» WORK ORDER: Although the records contain pictures, print none of them; print exactly the lines from the one with "The image size is (500, 375)." through the last line.
#### SUPPLIED ENTRIES ####
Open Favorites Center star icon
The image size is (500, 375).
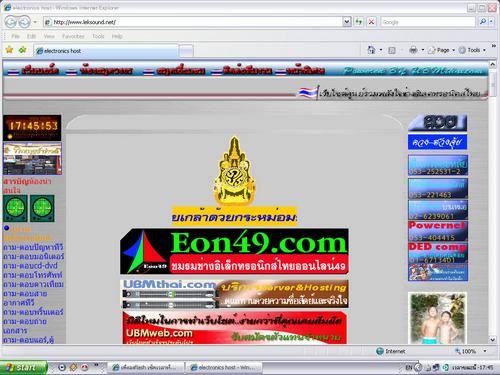[9, 50]
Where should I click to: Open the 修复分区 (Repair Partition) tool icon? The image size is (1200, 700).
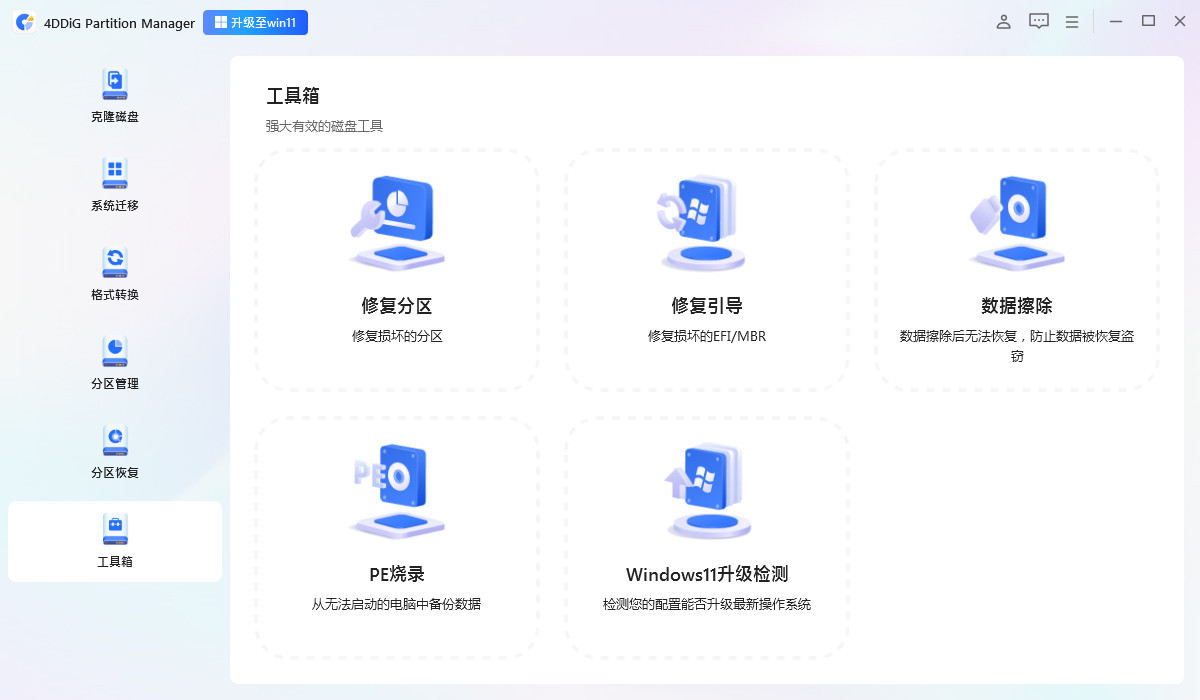396,222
####
» OUTPUT OF THE EXERCISE:
The image size is (500, 375).
[9, 50]
Where should I click to: Open the 修复分区 (Repair Partition) tool icon? The image size is (1200, 700).
396,222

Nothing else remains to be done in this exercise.